- The task
Where the word "computer" shows up in a line below, that line is counted. State how many lines are counted, without any other words.
------------
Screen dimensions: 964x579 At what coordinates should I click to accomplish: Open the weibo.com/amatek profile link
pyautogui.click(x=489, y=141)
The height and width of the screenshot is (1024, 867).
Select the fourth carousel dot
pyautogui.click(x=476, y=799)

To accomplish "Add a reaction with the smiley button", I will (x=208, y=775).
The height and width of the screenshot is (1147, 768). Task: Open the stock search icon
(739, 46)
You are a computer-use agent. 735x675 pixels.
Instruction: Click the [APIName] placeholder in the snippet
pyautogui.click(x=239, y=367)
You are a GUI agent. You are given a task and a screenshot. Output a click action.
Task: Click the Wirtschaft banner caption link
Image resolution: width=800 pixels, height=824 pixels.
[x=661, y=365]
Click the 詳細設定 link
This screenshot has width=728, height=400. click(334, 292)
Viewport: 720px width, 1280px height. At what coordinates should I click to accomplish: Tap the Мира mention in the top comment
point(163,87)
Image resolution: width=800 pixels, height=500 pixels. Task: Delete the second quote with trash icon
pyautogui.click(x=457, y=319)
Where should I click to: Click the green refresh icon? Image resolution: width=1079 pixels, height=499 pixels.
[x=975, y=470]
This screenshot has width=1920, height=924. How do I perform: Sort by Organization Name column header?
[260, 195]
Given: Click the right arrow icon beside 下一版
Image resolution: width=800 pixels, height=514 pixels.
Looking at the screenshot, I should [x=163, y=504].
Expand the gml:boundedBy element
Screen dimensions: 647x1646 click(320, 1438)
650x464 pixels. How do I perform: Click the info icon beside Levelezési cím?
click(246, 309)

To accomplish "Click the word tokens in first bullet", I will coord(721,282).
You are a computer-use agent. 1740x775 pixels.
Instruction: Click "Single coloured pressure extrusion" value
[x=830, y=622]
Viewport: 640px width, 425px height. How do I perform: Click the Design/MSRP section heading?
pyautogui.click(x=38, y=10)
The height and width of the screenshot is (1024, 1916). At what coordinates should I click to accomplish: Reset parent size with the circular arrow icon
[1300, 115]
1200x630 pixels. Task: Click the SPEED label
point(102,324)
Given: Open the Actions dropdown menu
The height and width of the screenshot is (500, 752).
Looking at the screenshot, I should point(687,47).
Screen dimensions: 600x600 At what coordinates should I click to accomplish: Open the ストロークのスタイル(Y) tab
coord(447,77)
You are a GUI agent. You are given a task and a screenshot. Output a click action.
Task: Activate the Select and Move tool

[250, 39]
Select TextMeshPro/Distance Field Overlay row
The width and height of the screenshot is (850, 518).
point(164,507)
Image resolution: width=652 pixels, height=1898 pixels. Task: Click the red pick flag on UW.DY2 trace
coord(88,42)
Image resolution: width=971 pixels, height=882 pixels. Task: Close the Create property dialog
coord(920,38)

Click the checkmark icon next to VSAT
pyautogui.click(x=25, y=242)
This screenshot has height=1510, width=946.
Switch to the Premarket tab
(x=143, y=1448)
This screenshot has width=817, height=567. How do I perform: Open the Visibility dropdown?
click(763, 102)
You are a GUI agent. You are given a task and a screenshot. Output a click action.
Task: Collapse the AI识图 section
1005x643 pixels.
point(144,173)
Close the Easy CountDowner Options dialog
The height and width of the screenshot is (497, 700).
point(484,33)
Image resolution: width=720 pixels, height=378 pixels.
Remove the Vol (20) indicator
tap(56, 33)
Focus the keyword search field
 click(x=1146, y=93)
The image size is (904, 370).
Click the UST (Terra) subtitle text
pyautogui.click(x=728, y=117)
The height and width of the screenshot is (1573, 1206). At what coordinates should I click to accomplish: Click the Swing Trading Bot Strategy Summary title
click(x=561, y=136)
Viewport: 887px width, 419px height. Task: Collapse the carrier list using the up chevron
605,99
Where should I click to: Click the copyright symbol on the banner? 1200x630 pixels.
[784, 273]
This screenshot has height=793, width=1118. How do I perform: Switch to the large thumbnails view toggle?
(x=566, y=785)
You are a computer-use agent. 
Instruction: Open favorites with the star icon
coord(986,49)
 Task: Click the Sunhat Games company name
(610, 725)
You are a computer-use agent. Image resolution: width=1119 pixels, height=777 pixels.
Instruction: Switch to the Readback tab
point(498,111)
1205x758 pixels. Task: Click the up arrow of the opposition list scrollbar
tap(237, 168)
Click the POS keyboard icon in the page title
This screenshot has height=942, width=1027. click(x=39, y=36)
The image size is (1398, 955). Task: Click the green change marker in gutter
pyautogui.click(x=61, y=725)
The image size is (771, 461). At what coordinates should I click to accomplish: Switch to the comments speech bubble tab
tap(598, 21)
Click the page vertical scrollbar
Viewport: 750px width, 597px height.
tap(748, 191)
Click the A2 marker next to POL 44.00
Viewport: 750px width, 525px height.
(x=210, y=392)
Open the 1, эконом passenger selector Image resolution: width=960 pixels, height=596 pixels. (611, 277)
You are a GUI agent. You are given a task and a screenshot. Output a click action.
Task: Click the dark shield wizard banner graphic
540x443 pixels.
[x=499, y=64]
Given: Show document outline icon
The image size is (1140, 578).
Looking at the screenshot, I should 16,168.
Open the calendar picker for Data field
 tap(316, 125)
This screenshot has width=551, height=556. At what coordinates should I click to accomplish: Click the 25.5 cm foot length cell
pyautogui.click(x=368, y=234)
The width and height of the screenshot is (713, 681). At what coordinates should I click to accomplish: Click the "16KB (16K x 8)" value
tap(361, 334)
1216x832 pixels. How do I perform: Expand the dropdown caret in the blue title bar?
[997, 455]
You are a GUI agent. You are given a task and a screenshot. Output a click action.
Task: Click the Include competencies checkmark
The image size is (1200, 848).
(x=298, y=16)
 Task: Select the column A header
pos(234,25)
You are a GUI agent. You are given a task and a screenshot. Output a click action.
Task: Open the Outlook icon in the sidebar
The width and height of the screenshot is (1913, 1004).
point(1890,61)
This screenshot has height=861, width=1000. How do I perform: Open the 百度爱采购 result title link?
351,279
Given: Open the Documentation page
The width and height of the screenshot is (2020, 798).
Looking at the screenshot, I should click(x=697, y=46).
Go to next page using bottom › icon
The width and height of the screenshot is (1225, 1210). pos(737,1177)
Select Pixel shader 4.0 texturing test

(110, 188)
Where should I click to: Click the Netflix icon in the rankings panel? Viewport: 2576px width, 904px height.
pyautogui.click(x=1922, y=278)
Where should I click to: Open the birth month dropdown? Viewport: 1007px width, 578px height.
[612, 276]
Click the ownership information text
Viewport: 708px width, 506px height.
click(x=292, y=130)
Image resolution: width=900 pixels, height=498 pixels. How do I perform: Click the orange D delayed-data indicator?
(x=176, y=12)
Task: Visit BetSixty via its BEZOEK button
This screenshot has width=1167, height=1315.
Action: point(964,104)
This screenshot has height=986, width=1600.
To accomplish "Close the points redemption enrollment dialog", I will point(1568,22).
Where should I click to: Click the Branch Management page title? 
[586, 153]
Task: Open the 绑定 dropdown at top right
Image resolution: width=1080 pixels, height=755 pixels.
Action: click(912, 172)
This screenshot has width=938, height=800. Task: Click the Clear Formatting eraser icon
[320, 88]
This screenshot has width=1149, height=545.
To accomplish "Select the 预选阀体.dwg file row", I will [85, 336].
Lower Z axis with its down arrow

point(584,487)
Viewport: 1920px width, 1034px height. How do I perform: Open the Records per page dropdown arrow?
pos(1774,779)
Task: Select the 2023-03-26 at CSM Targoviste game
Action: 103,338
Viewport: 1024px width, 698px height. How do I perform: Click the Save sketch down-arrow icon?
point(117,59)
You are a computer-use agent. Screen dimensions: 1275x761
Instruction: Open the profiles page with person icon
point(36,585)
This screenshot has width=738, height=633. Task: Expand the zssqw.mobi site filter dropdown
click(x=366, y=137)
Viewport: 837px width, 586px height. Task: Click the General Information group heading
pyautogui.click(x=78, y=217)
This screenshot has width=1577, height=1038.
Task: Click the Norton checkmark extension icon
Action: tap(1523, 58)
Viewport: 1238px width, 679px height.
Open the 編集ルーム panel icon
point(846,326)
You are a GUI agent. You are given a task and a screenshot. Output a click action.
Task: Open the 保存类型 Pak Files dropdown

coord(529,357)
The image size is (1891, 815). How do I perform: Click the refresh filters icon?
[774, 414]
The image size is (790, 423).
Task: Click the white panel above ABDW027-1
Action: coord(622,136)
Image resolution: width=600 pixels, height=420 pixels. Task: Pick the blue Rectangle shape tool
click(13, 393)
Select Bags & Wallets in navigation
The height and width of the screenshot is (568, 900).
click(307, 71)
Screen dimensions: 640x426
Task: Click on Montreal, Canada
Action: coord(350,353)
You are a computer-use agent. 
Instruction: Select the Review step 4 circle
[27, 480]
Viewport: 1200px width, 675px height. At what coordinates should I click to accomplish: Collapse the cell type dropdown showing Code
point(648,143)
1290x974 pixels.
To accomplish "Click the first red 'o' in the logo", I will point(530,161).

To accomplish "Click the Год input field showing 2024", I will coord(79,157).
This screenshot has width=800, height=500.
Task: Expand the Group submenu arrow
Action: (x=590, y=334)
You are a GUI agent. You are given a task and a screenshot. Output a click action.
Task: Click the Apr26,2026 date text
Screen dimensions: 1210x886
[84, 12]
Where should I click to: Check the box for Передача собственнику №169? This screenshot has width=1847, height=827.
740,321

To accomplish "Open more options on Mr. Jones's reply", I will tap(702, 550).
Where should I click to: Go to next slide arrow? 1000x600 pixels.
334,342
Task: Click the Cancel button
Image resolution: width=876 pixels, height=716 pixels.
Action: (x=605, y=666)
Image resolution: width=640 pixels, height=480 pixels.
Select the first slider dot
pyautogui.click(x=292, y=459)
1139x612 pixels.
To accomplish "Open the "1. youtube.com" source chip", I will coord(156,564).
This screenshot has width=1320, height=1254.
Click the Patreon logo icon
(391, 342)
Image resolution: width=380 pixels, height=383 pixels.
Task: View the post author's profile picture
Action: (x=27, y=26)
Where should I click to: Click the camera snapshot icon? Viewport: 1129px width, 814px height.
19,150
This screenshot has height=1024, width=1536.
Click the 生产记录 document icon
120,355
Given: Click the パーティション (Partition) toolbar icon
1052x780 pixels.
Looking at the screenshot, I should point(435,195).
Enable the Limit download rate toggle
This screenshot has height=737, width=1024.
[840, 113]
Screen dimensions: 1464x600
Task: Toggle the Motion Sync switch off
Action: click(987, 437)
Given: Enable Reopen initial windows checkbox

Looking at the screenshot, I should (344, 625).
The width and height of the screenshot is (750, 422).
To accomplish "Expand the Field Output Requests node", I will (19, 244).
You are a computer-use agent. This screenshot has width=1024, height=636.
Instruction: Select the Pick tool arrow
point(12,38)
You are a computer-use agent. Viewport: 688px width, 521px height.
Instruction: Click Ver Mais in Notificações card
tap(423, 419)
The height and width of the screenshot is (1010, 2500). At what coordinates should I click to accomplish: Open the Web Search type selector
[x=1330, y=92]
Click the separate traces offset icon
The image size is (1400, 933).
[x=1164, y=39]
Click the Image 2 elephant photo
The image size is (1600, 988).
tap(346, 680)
------------
- Reply to the task
8